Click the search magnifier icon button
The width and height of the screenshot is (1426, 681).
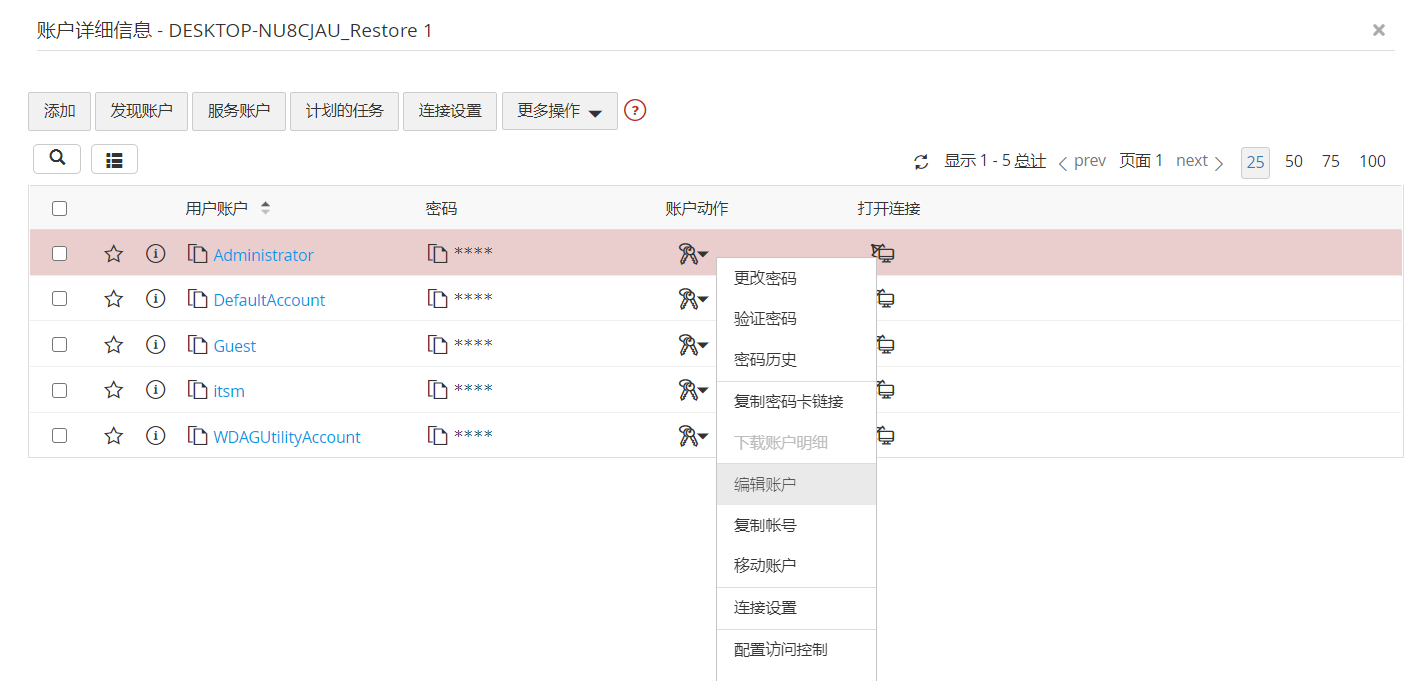(x=57, y=158)
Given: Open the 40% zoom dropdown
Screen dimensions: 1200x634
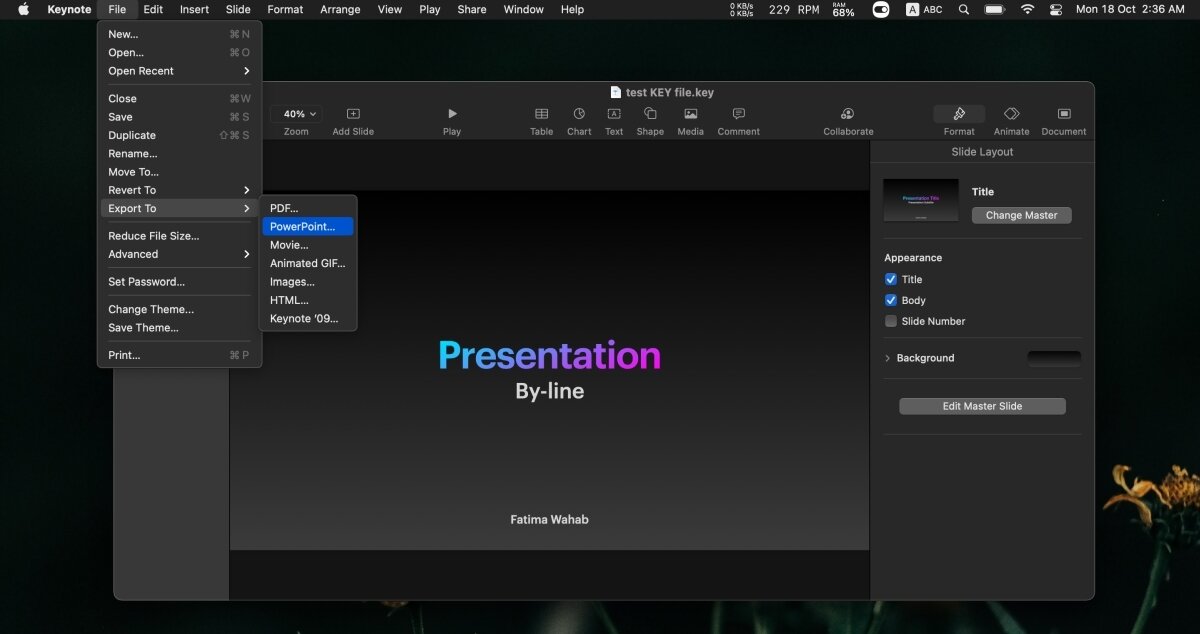Looking at the screenshot, I should [296, 114].
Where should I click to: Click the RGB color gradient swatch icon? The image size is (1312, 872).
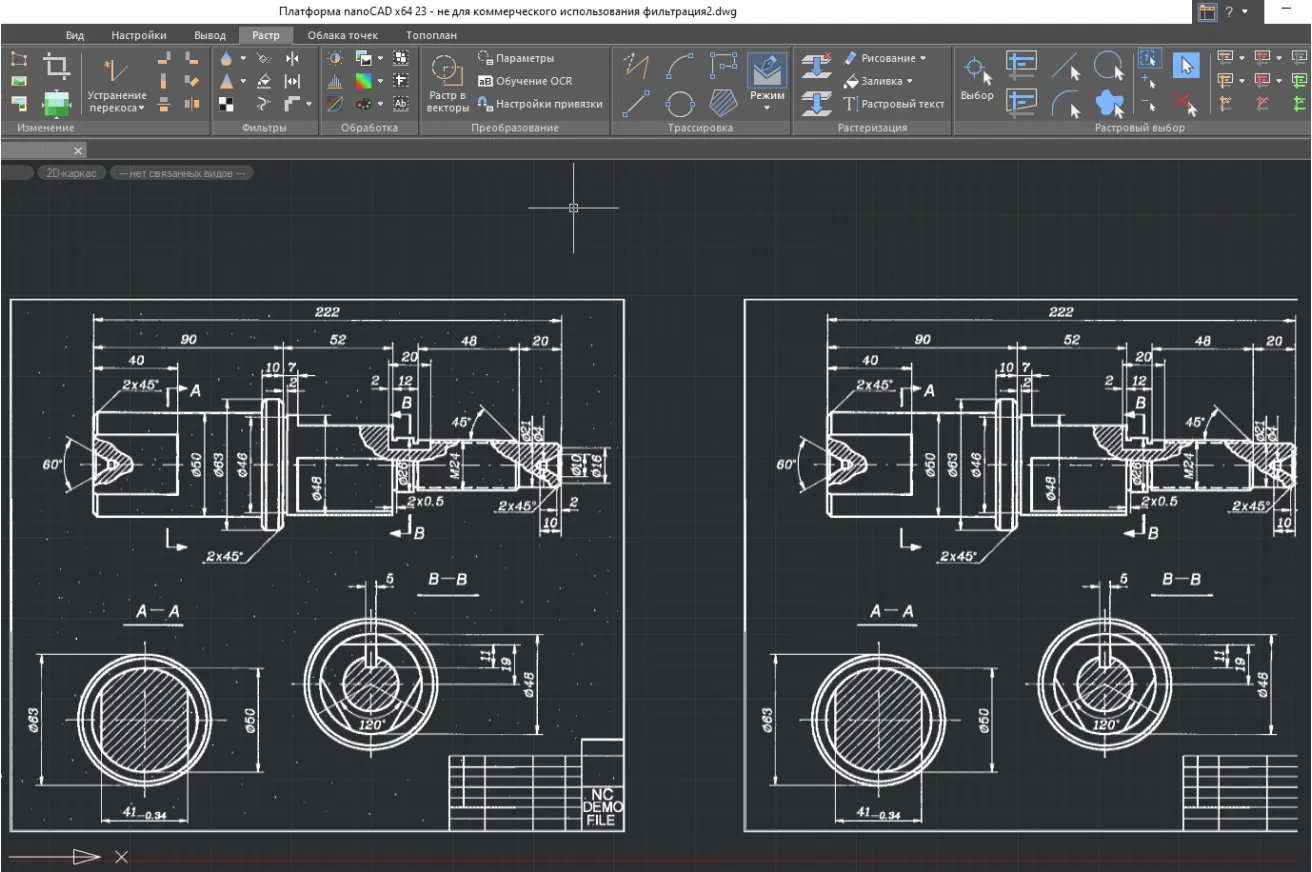point(363,81)
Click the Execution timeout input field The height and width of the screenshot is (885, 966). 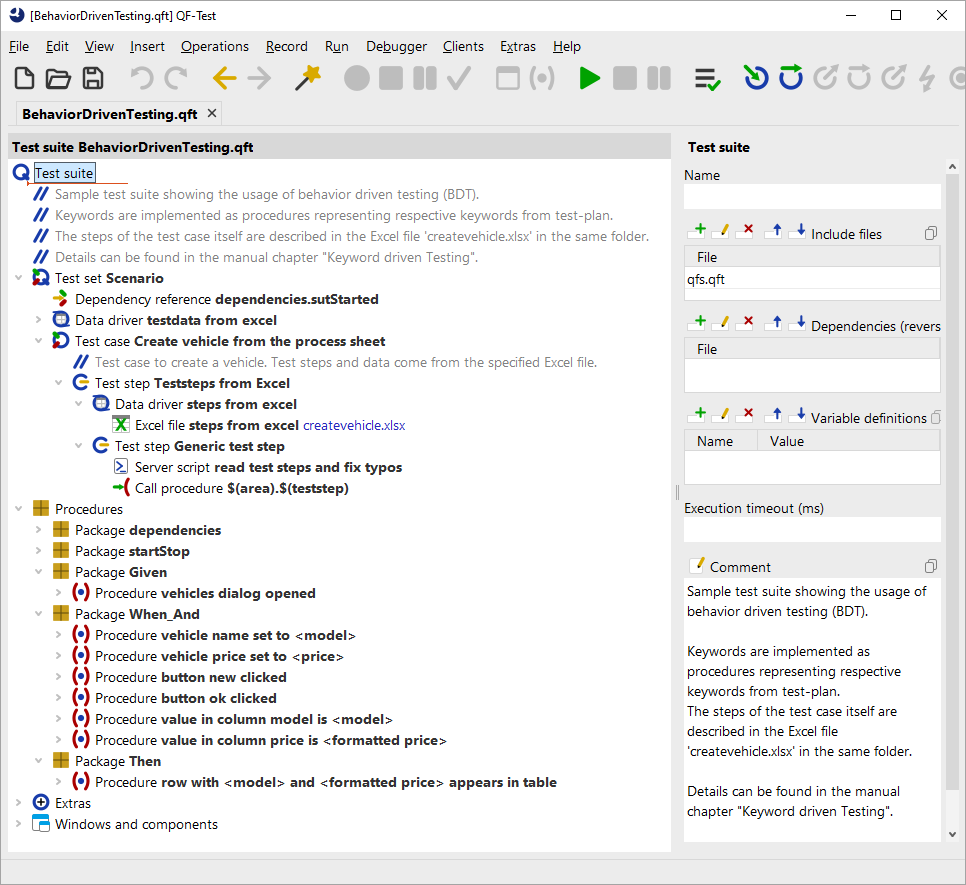coord(811,529)

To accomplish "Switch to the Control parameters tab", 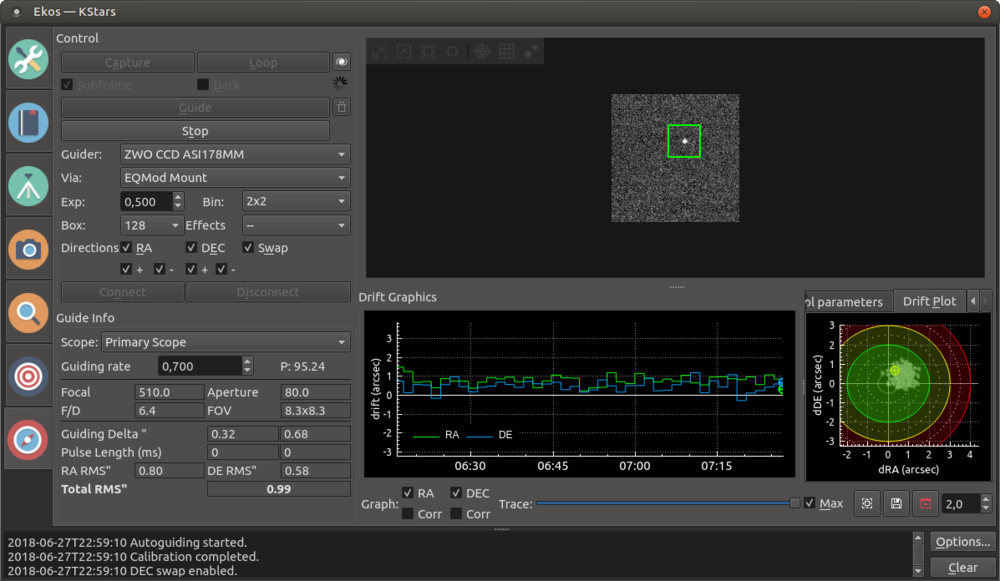I will click(846, 302).
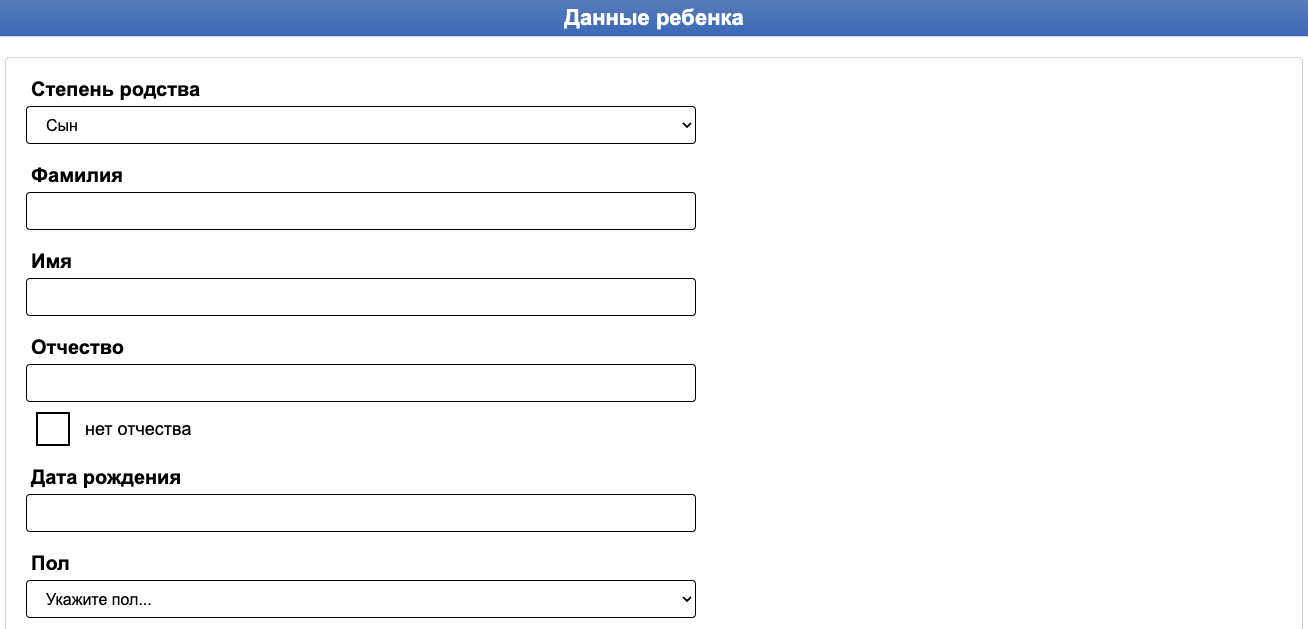Click into the Фамилия text field
The height and width of the screenshot is (629, 1308).
pyautogui.click(x=360, y=211)
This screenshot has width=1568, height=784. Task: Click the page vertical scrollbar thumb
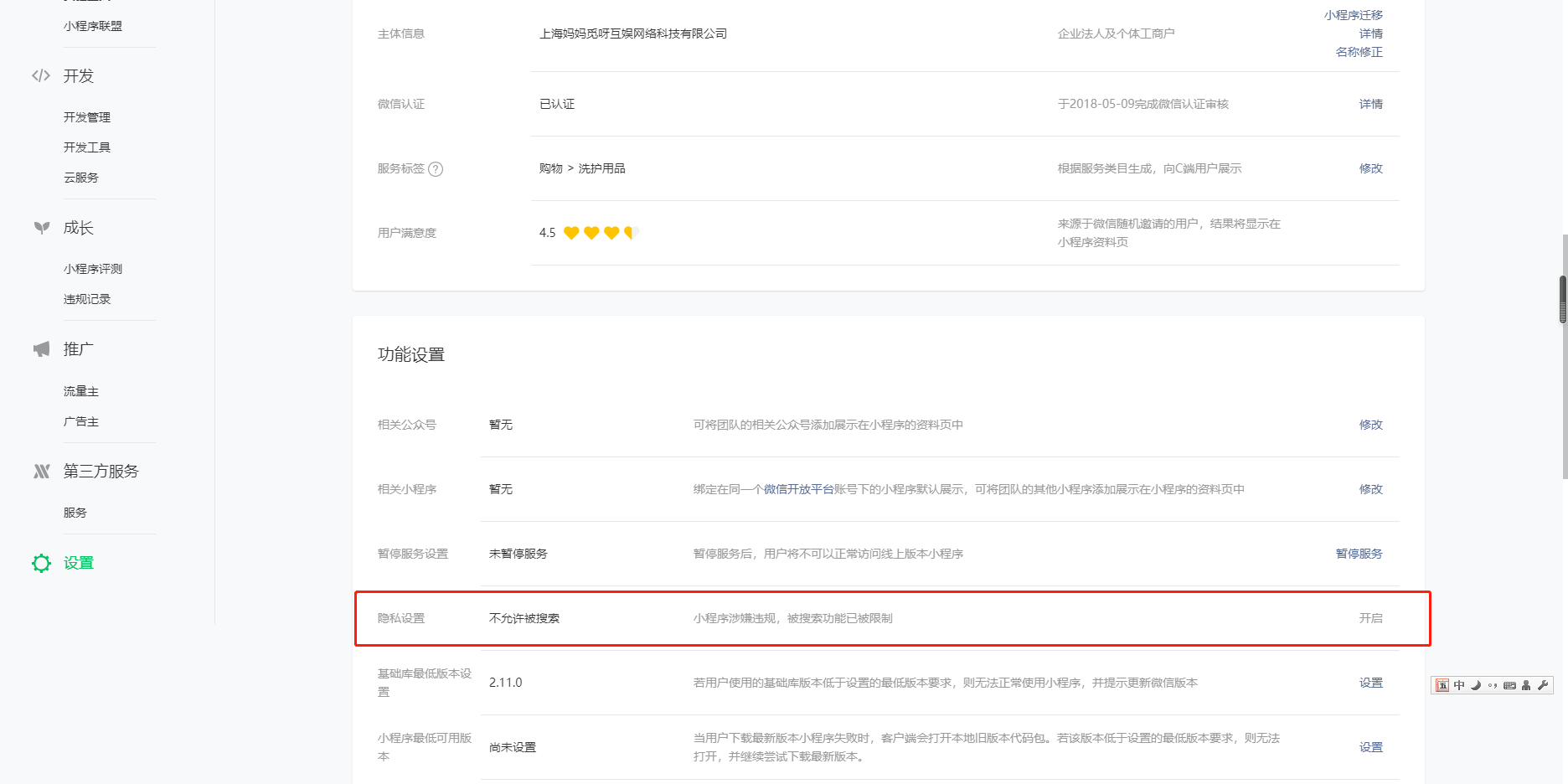1563,299
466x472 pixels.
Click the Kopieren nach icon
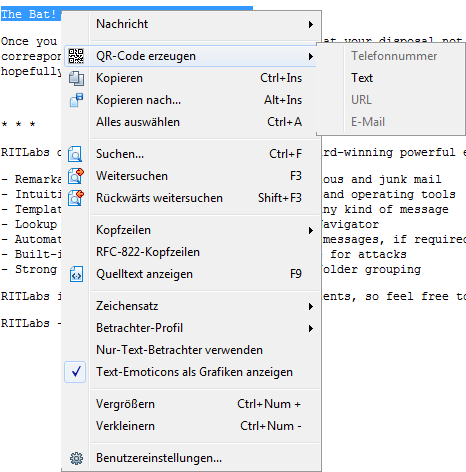click(76, 100)
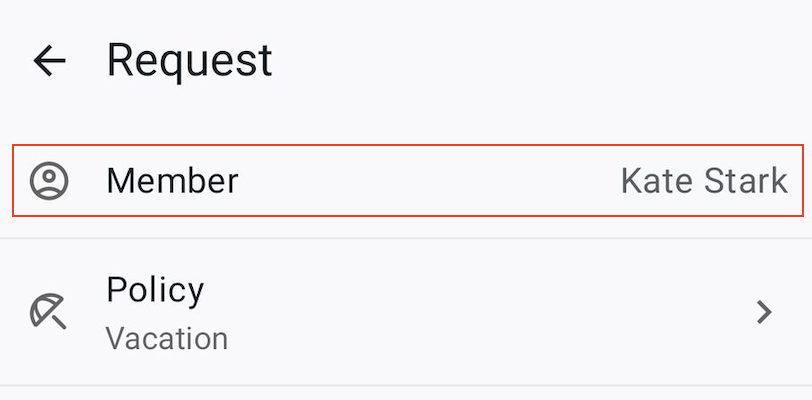Click the Member person avatar icon
The height and width of the screenshot is (400, 812).
click(x=49, y=181)
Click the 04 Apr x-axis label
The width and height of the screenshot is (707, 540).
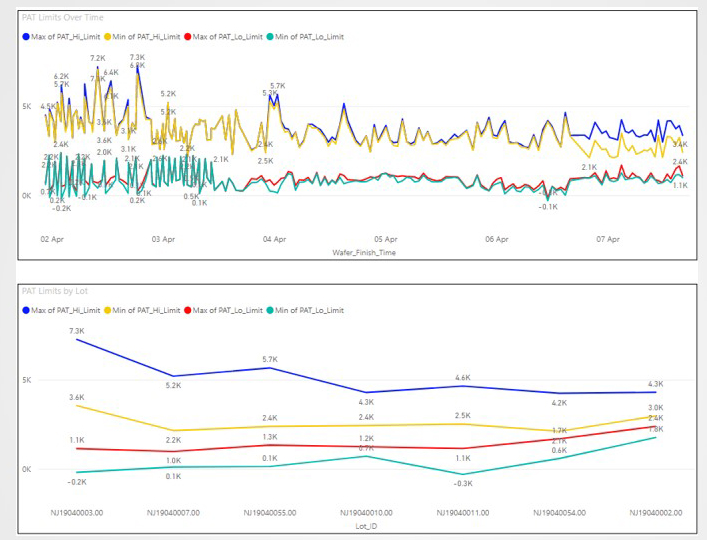click(275, 240)
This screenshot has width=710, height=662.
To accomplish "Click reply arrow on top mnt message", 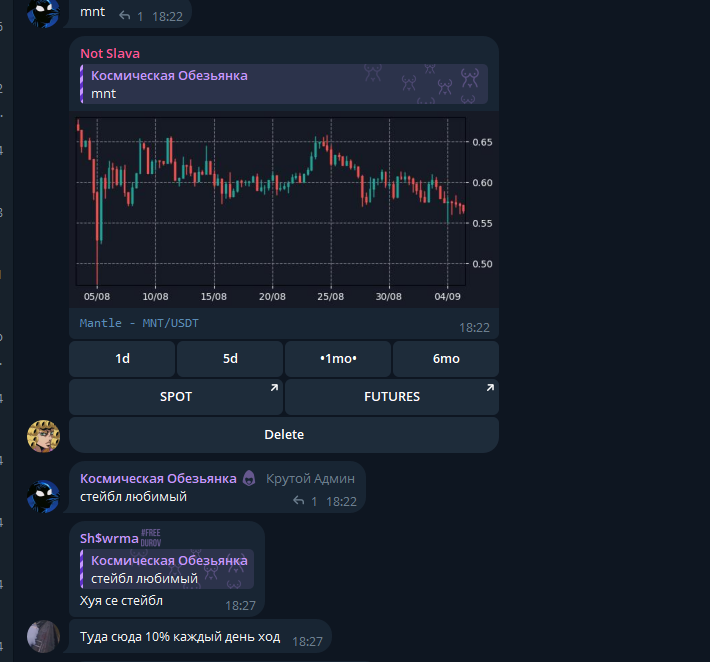I will tap(125, 16).
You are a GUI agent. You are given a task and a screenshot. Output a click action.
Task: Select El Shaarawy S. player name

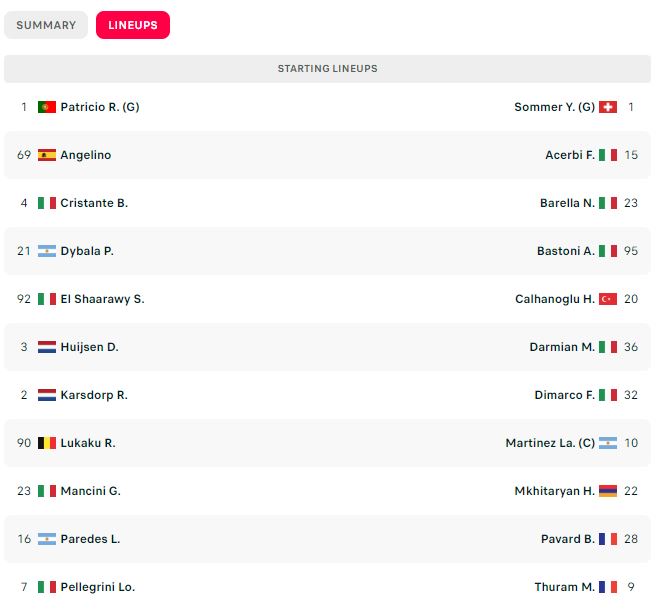coord(102,299)
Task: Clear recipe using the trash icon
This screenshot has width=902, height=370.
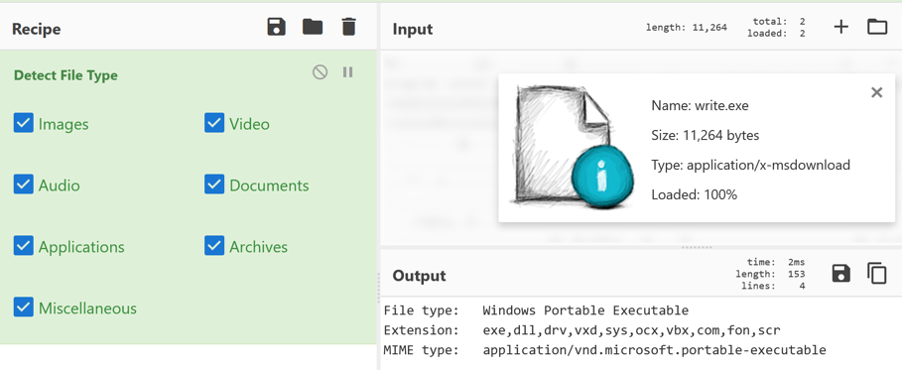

——————

TASK REQUIREMENTS:
Repeat word for word, and nothing more, the lines between the line containing "Task: Clear recipe using the trash icon" and the last line of the records above, inclusive, without pictures.

OUTPUT FOR THIS TASK:
Task: Clear recipe using the trash icon
This screenshot has width=902, height=370.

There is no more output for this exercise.